Obviously this is somewhat personal and I’ve digressed into something that is more of an addendum to the OP rather than a reply to your comment.
I am not convinced that this gets too much easier in other fields. For example, in biology, a natural and apparently rather straightforward problem (compared to some of the long term goals of the field) is killing all humans. Its not clear how the field should proceed to accomplish something useful without introducing a serious existential risk. If you feel unable to evaluate the long-term impacts of your work, it seems possible to do a great deal of harm, nevermind doing no good.

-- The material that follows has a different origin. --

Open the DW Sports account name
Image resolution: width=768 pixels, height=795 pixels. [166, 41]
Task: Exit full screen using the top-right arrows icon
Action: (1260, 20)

I guess my impression is that determining which mathematical problems are worth solving is more abstract and difficult than determining which problems need to be solved in, for example, biology. That is, it is obvious to me that “develop new antidepressants” is a better decision than “kill all humans,” whereas “develop new factorization algorithm” may or may not be a better decision than “use group theory to study certain differential equations.”
Obviously there is a problem here of specificity; more technical decisions in biology may be equally hard, but it is in general hard to reduce problems in mathematics to external applications.
Also, I got the impression that killing all humans was pretty much a solved problem. Fortunately, the solution has not yet been implemented.
The real question is how easy it is. Requiring a significant coordinated effort by a major lab is one thing (though I don’t even think we are there yet)---requiring one particularly careless guy with $100,000 is another.
Sure. “Killing all humans” is solved in the sense that “factoring large integers” is solved.
We can do it in O(3+log(x)/log(phi)) time, but can we do it faster?